Big Data Implementations.

Big Data is conceptually a collection of data and the means to store (a file system) and access it (a runtime).

This means that all of the components are swappable including the very core components that were the archetypal definition of Big Data – the file system (HDFS) and the execution environment (MapReduce). The resulting system will still be Big Data, and if any of this still fails to meet your needs you can write your own and this will still be Big Data (after some smart people look at it first).

It’s like Granddad’s axe. The handle has been replaced 3 times and the head once, but it’s still Granddad’s axe.

Alternatives to MapReduce and HDFS started to get published in 2009 (signs of a healthy ecosystem), and the people that were deciding that there needed to be alternatives were predominantly the people who wrote this stuff in the first place – Google (signs of Google eating their own dog food). There are several excellent articles on these alternatives. What is encouraging is that the initial Google projects (like Pregel) also have open source counterparts (Giraph), what is more encouraging is that there are Google projects as well as Big Data solutions out there that don’t have an open source project.

In this case the definition of Big Data for you could be your very own open source project and community (be careful what you wish for.)

Big Data is also a solution. It is a general data processing tool built to address the real world use case of speedy access and analytics of huge datasets.

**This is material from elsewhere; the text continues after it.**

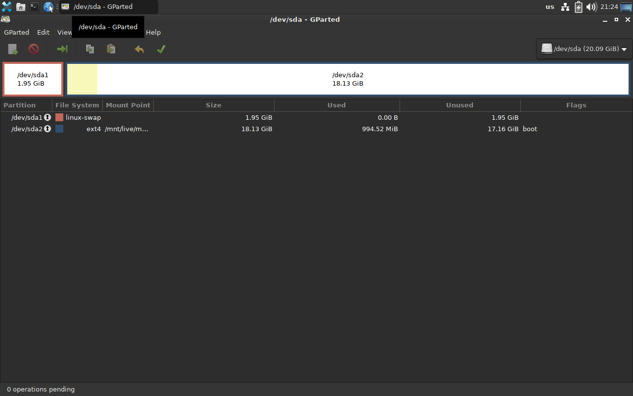The image size is (633, 396).
Task: Click the Paste partition toolbar icon
Action: [111, 49]
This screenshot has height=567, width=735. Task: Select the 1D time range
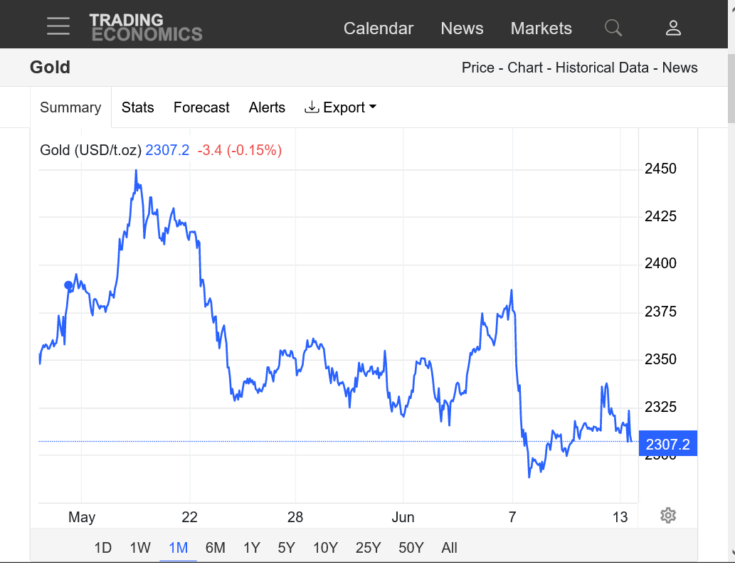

Examples of these types of solutions are:

  • Facebook uses it to handle 50 Billion photographs
  • President Barack Obama committed $200 million to Federal Initiatives to fight cancer and traffic congestion with Big Data. Mr. Obama knows the value of Big Data – it helped him get re-elected.
  • BigSQL – the poster child for Data Warehousing with Big Data.
  • Decoding the Human genome – what took 10 years to do originally, Big Data does in a week.
  • NASA uses it to observe and simulate the weather
  • The NSA are definitely going to use it for the betterment of the web experience when they fire up their yottabyte capable Big Data machine on information they capture over the internet. 1000000000000000000000000 bytes – it’s a lot bigger than it looks, trust me. Just imagine what those little rascals could get up to with all of that lovely data.
  • Architects use it to enforce a consistent design approach and increase productivity (Nice to hear, I assume it also makes buildings safer as well as profits bigger).
  • MIT hosts the Intel Science and Technology Center for Big Data (If you can’t do, teach. Big Data eats Intel chips like a pig eats truffles).
  • McKinsey bills millions on their MIT graduate Big Data consultants.
  • Made finding the God Particle (Higgs Boson) possible.

As you can see, the limit of natty little Big Data implementations is your imagination.